■ THE PROBLEM ■
Continue the book review of Sinophone Malaysian Literature from where it stops.

■ DOCUMENT ■
--- START ---
Sinophone Malaysian Literature: Not Made in China
Alison M. Groppe
Amherst: Cambria Press, 2013, x+325p.
Studies of the Chinese overseas have devoted substantial attention to Southeast Asia owing to deep historical connections forged by the overwhelming majority of Chinese migrants to the region. While historical and ethnographic approaches are common modes of inquiries, analyses of literary writings are seldom featured in the relevant scholarship (Liu 2006). From the perspective of modern Chinese literary studies in the English language academe, however, it is Southeast Asia that is an unfamiliar parameter of research. With recent calls by scholars to pay greater attention to “expressive documents” about Chinese migration in order to probe the Chineseness of displaced memories and desires, or to advocate a strategic focus on creative writings for exploring ambivalent Chinese sentiments in different world regions, the two fields have been set up for a productive dialogue and are currently experiencing exciting transformations (Wang 2007; Shih 2013).
Participating in the ongoing paradigm shift toward a global conception of Chinese literature and culture, Alison M. Groppe’s well-researched Sinophone Malaysian Literature: Not Made in China offers an excellent overview not only of salient works from a fascinating corpus that has thus far eluded English-language scholarship, but also of the lineage of approaches critical for grasping the larger ramifications arising from its anomalous status as “sectional literature” in Malaysia, where only literary works written in the national language of Malay are recognized as “national literature” (pp. 2, 282). The book leverages Malaysia for its unique insights about the adaptive experiences of China-origin people who account for a minority yet politically significant community residing outside the mainland Chinese state, Hong Kong, Macau, and Taiwan. Broadly speaking, Groppe explores the question of what it means “to be of Chinese descent and to be Chinese-speaking outside of China” (p. 25) primarily through examining modes of literary representations Malaysian-born writers employ to negotiate and express their layered ethnic and national identities in postcolonial Malaysia. In its focus on Malaysia as a vibrant location beyond China’s geopolitical borders that has nurtured an active contingent of innovative writers, the monograph joins E. K. Tan’s Rethinking Chineseness: Translational Sinophone Identities in the Nanyang Literary World (also published by Cambria Press in 2013) in ushering Southeast Asia into the horizon of modern Chinese literary studies (p. 283).
--- END ---
■ GIVEN RECORDS ■
--- START ---
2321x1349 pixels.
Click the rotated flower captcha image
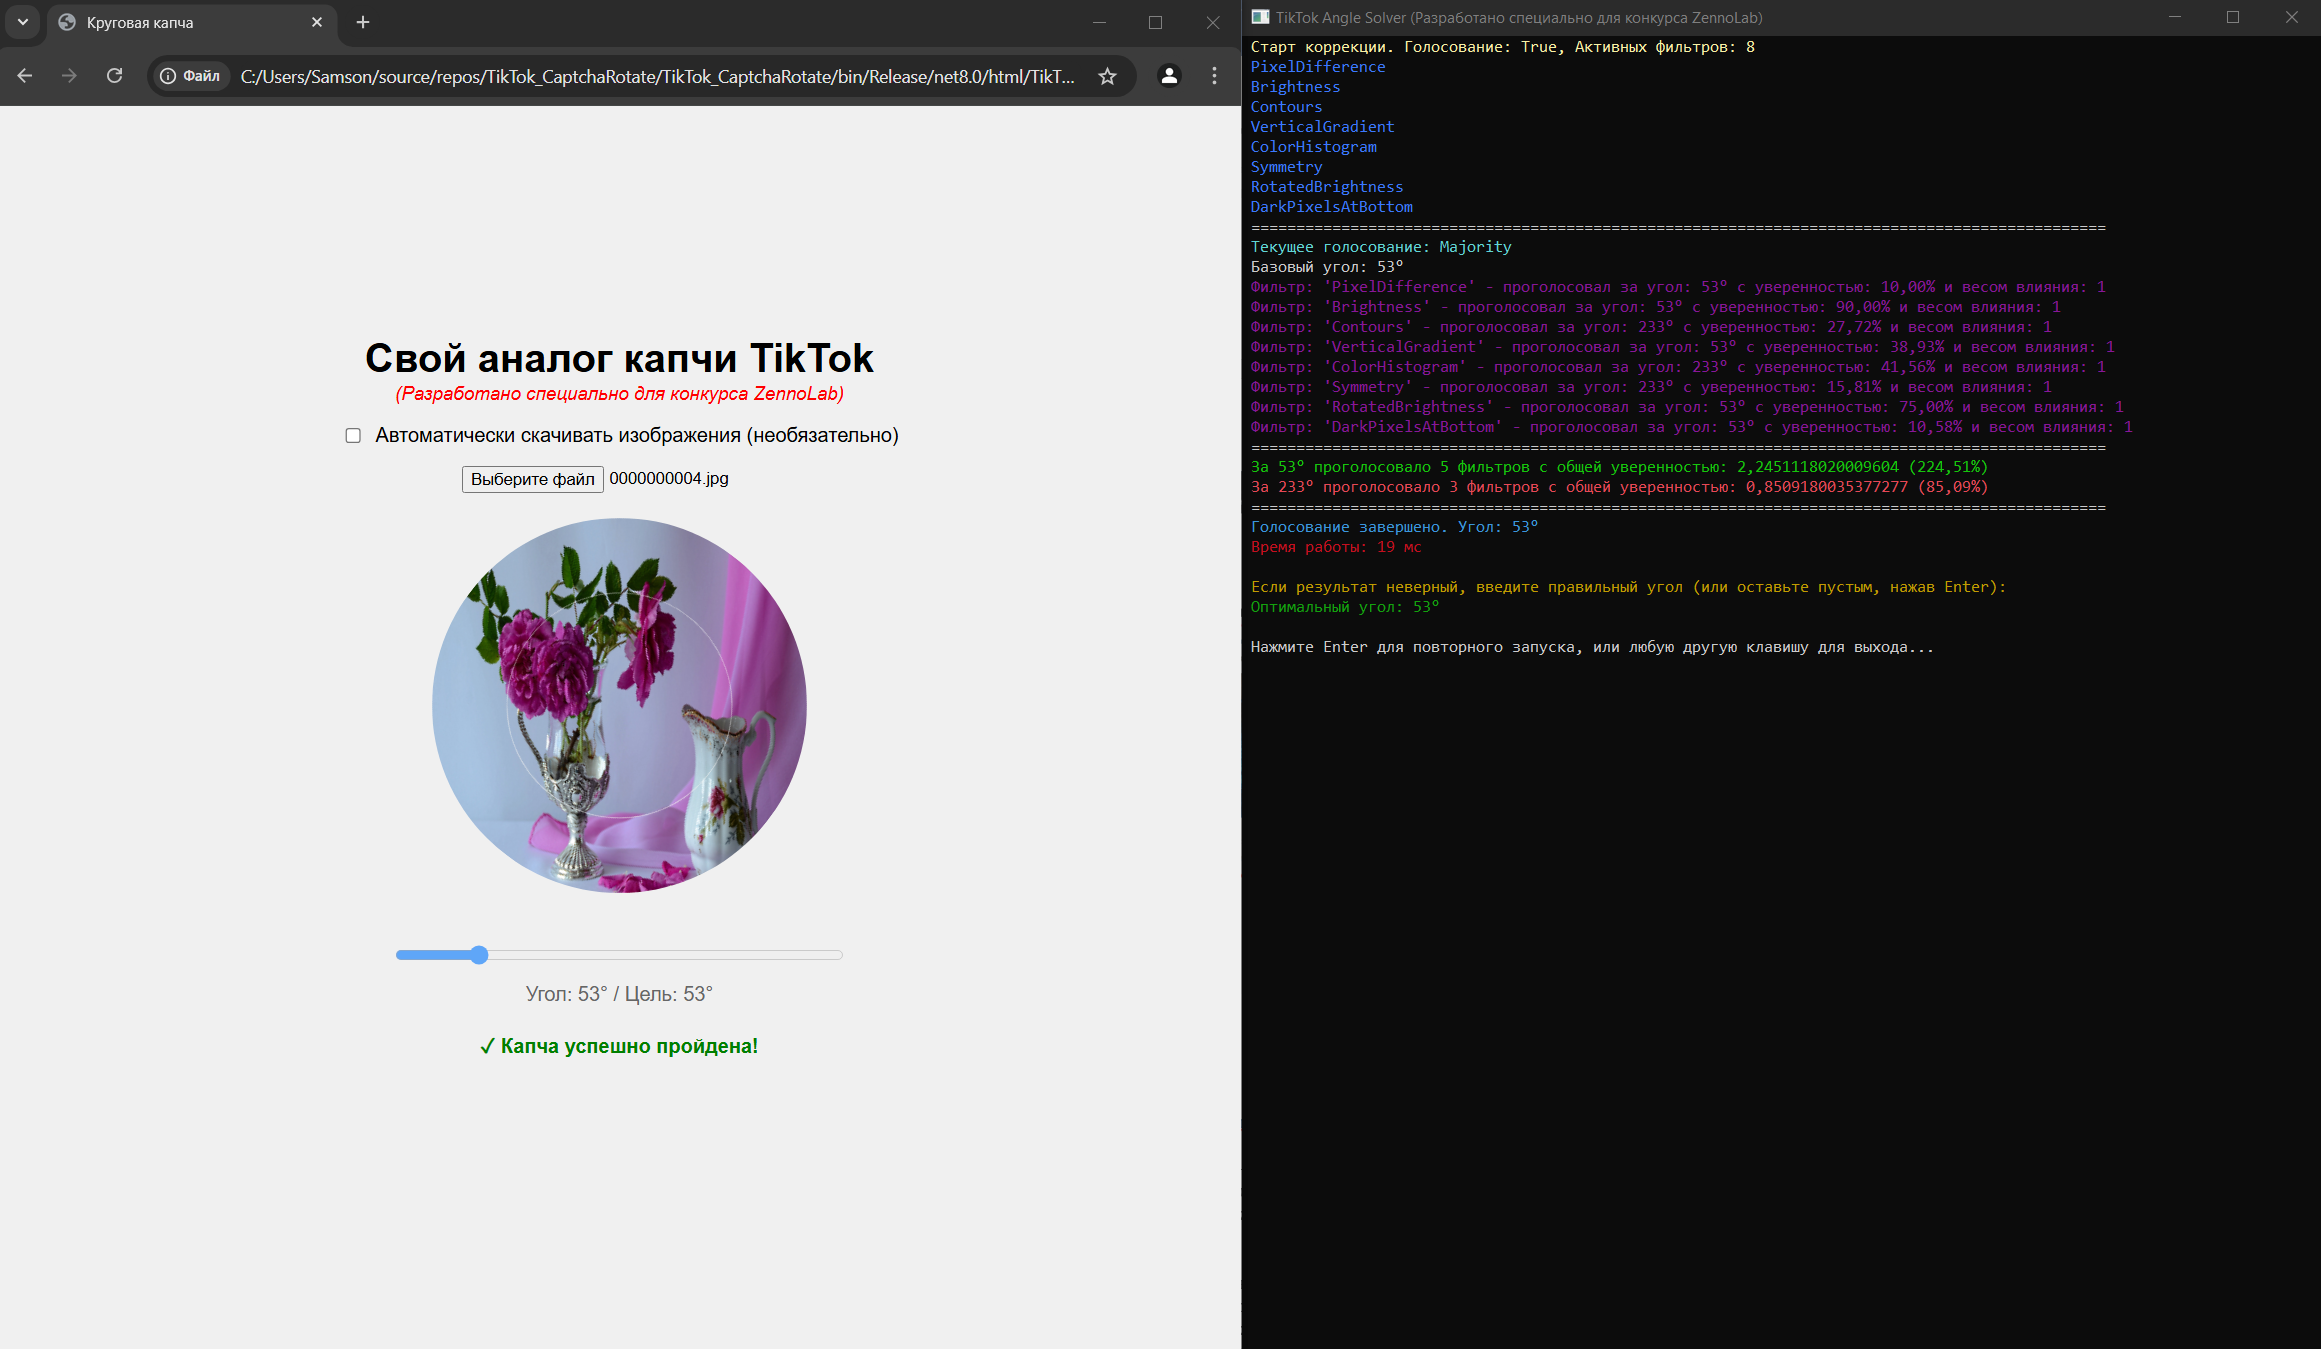[x=619, y=705]
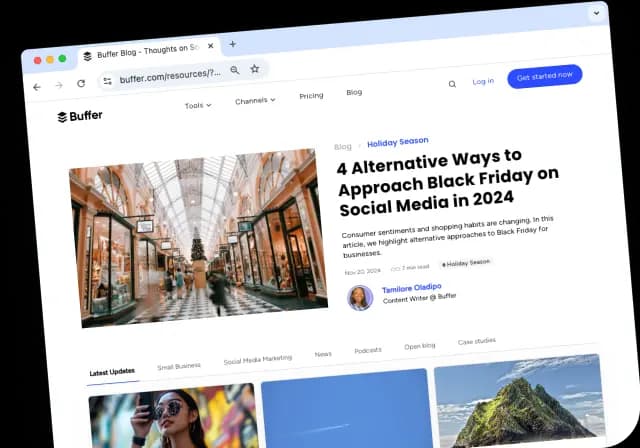
Task: Click the zoom magnifier icon in address bar
Action: point(235,70)
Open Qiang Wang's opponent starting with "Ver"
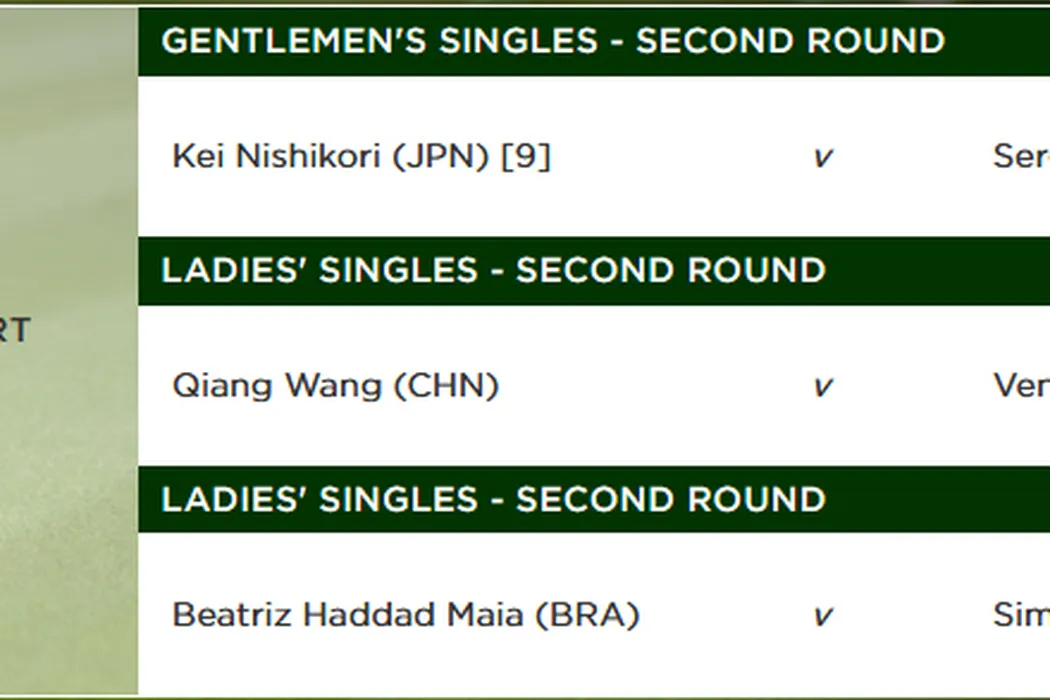The width and height of the screenshot is (1050, 700). coord(1020,386)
--- END ---
■ OUTPUT BELOW ■
Chapter 1 maps the critical concepts that undergird Groppe’s ensuing interpretation of the complicated and multifarious relationships across the locales of China, Taiwan, and Malaysia that a compelling repertoire of Chinese-language narratives contemplates. Of crucial utility to Groppe is the notion of the Sinophone as “a network of places of cultural production” which, in her discourse, follows the coinage and explication by Shu-mei Shih (2013) who foregrounds its non-China and Sinitic traits. Groppe points out how Mandarin functions as the medium of Chinese education and mass media for most of the twentieth century in Malaysia, where it co-exists with other Sinitic topolects including Hokkien, Cantonese, Teochew, Hakka, and Hainanese that arrived in tandem with Chinese migrants from China’s southern provinces. At the same time that Sinophone Malaysian literature (hereafter SML) gives prominence to both the geographical origin of the writers and the linguistic medium of their works (pp. 5, 9–15), the book also draws upon the ideas of other interlocutors, such as Salman Rushdie, James Clifford, and Chow Tse-Tsung, to suggest an eclectic identification process evinced by migrant writers. Inspired also by Stuart Hall’s processual perspective on identity, Groppe ultimately stakes her overarching claim that Sinophone Malaysian fiction should be valued for its ability to represent a distinctive “process of becoming rather than being” in the authorial subjects’ self-reflexive search for suitable Chinese cultural identities (p. 22) enmeshed with local histories.
Chapter 2 surveys the cultural politics affecting the Malaysian field of Chinese literary production. Groppe contends, vis-a-vis literature written in creolized Baba Malay, English, and classical Chinese, that the self-conscious mediation of Chinese identities is more evident in the body of work initiated by the use of vernacular Chinese incubated by local newspaper supplements and Chinese language education for creative writings in early twentieth century (p. 29). By synthesizing critical ideas distilled from the scholarship of Fang Xiu, Tee Kim Tong, and Sharon Carstens, among others, she skillfully interweaves political milestones and literary development in British Malaya and postcolonial Malaysia to depict the broader challenges the Chinese community faces in advocating its ethnic cultural identification as a legitimate part of the hitherto Malay-centric national culture. Readers will become acquainted with literary polemics pertaining to issues about distinctive aesthetics, appropriation of traditional cultural symbols, canonization etc. that collectively refract an anxiety over the local creation of an autonomous subjectivity for SML. In this regard, as well as in light of her overall thrust to avoid privileging any particular genealogical bonds with Malaysia in the realm of Chinese cultural production, Groppe appears more sympathetic toward local efforts in the Southeast Asian state when she stresses that SML written and published in Taiwan “should not be taken as representing the whole or even necessarily the best of Sinophone Malaysian literature’s past, present and future” (p. 52), despite its significant and conspicuous accomplishment in achieving literary distinction beyond the Malaysian shores.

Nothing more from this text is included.